#### [What is being asked]
Print the entire listing below verbatim, omitting the pictures.

──────

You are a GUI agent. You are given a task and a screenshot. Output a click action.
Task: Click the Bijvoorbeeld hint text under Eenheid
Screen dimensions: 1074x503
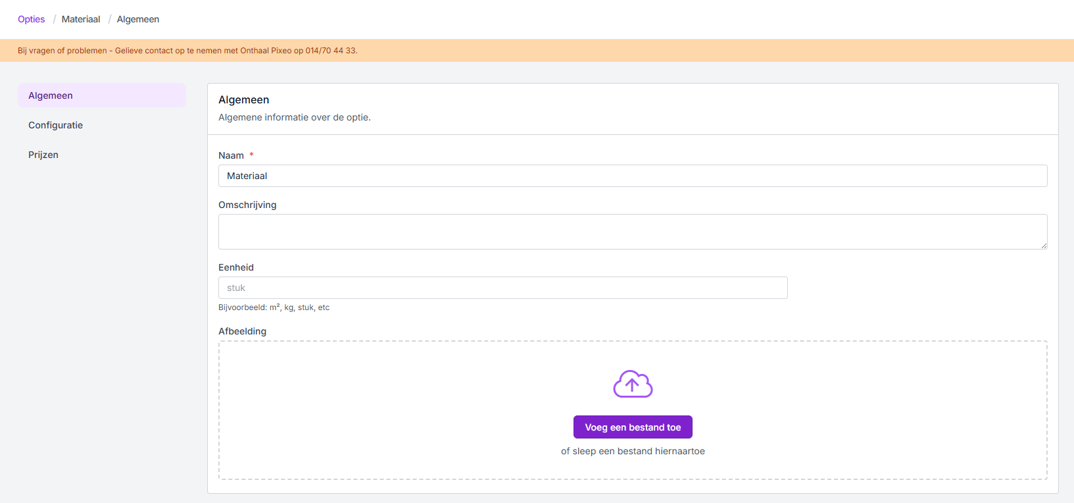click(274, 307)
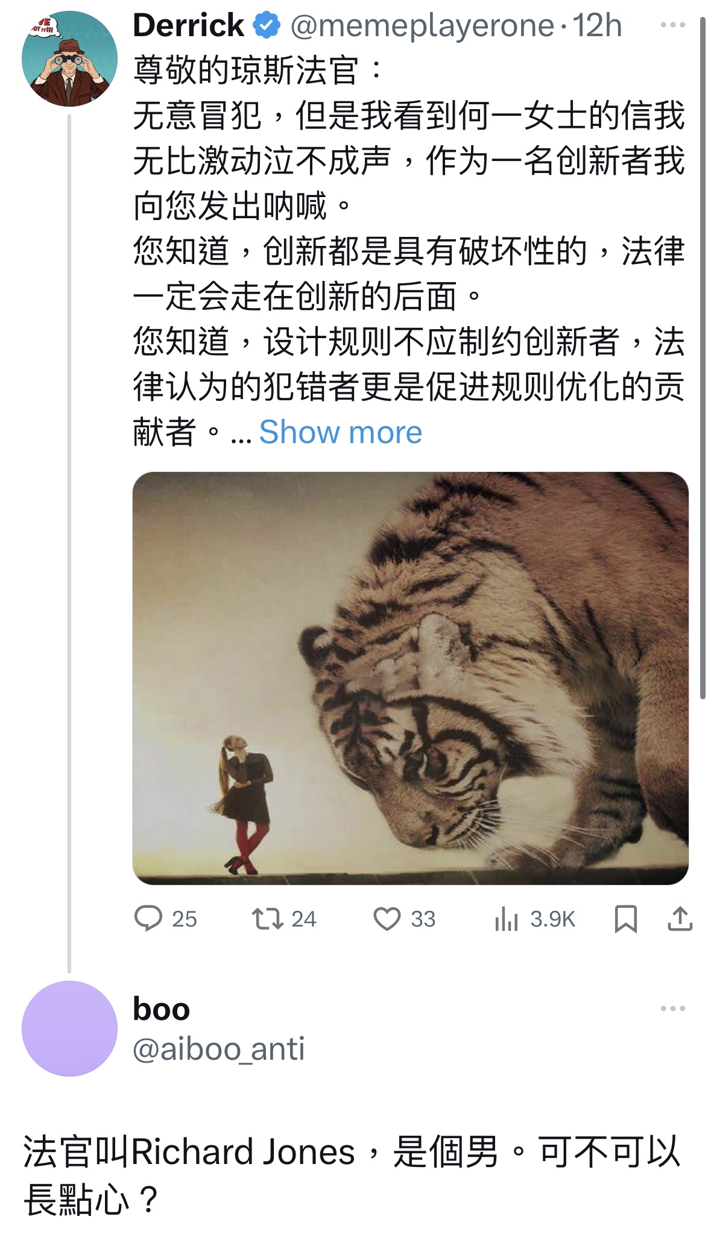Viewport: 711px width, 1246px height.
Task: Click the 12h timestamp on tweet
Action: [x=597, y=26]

──────

#### [Answer to this exercise]
You are a GUI agent. You are given a task and a screenshot. Output a click action.
Task: Click the Bijvoorbeeld hint text under Eenheid
Screen dimensions: 1074x503
click(274, 307)
Viewport: 711px width, 1246px height.
Task: Click the 12h timestamp on tweet
Action: [x=597, y=26]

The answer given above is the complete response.